Copyright <YEAR>, <AUTHORS>

Copying and distribution of this file, with or without modification, are permitted in any medium without royalty, provided the copyright notice and this notice are preserved. This file is offered as-is, without any warranty.

==Definitions==

The Open Source Initiative defines a permissive software license as a "non-copyleft license that guarantees the freedoms to use, modify and redistribute". GitHub's choosealicense website describes the permissive MIT license as "[letting] people do anything they want with your code as long as they provide attribution back to you and don't hold you liable." California Western School of Law's newmediarights.com defined them as follows: "The 'BSD-like' licenses such as the BSD, MIT and Apache licenses are extremely permissive, requiring little more than attributing the original portions of the licensed code to the original developers in your own code and/or documentation."

==Comparison to copyleft==

Copyleft licenses generally require the reciprocal publication of the source code of any modified versions under the original work's copyleft license. Permissive licenses, in contrast, do not try to guarantee that modified versions of the software will remain free and publicly available, generally requiring only that the original copyright notice be retained. As a result, derivative works, or future versions, of permissively-licensed software can be released as proprietary software.

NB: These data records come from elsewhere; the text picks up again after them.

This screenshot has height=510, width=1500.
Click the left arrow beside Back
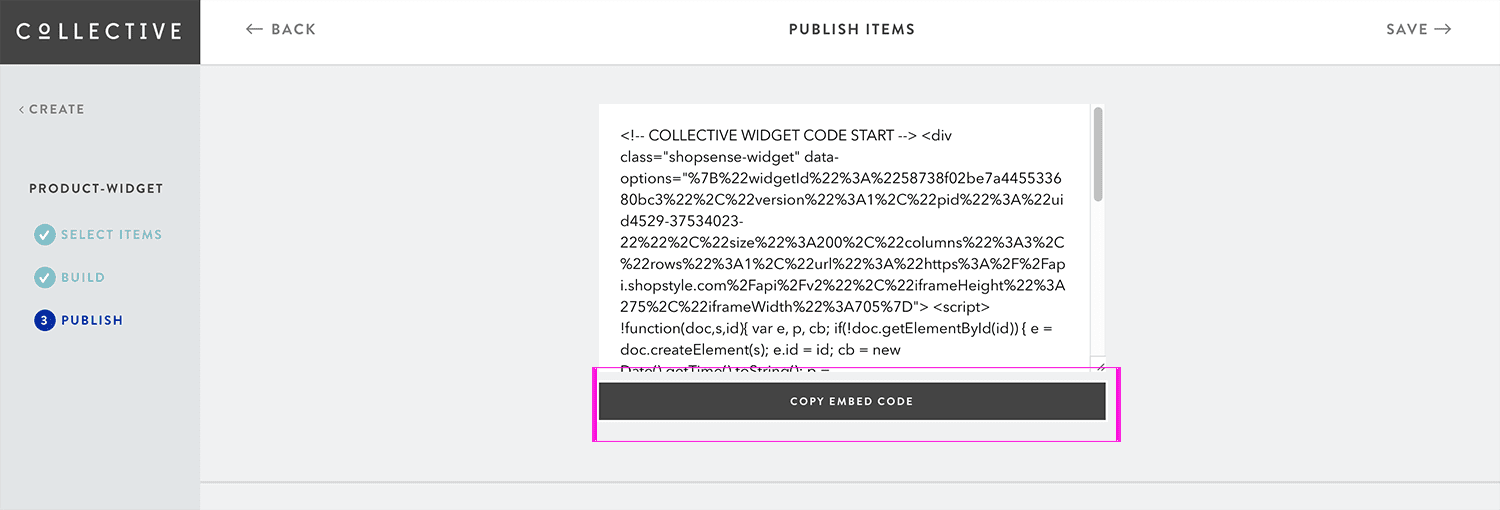pyautogui.click(x=255, y=29)

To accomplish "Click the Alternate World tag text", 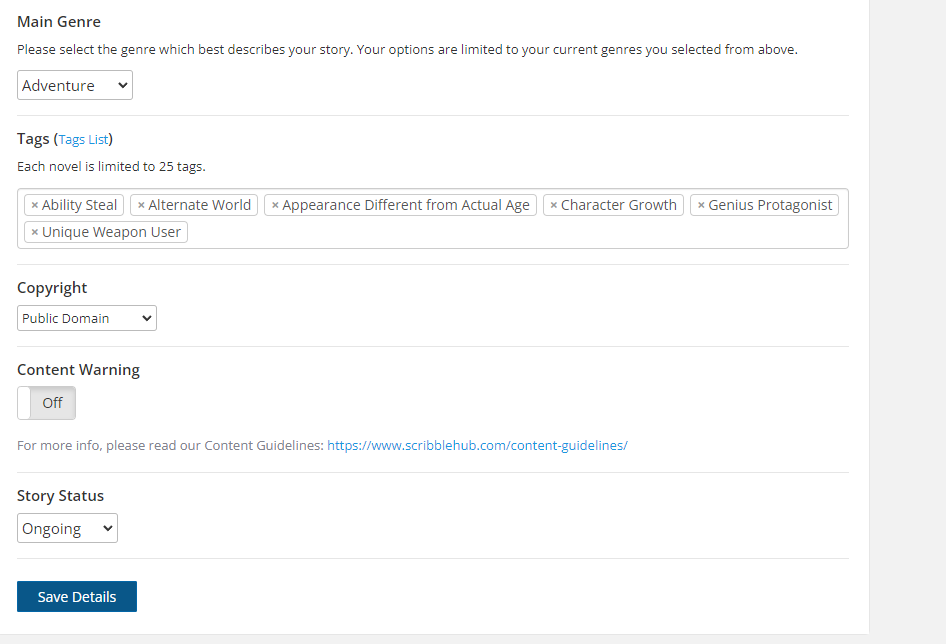I will (199, 205).
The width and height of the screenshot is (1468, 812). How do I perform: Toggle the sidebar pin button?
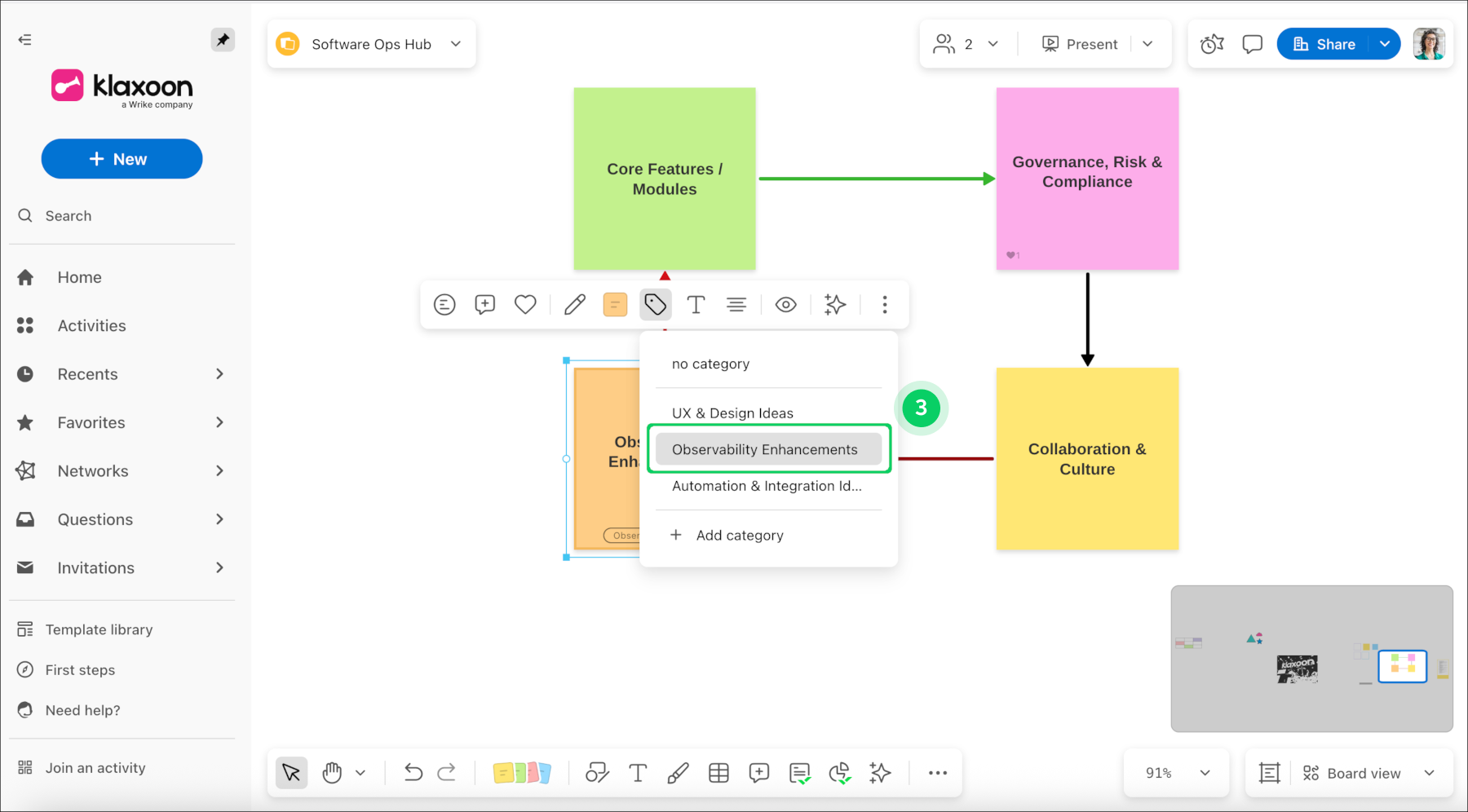point(223,39)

Defining how liberal a license is, however, is not something easily quantifiable, and often depends on the goals of the final users. If the latter are developers, for some it might be valuable to have the right to modify and exploit source code written by others and possibly incorporate it into proprietary code and make money with it (and therefore these see permissive licenses as offering them a "right"), while for other developers it might be more valuable to know that nobody will ever capitalize what has mostly been their work (and therefore these see copyleft licenses as offering them a "right"). Furthermore, the final users might not be developers at all, and in this case copyleft licenses offer them the everlasting right to access a software as free software, ensuring that it will never become closed source – while permissive licenses offer no rights at all to non-developer final users, and software released with a permissive license could theoretically become from one day to another a closed source malware without the user even knowing it.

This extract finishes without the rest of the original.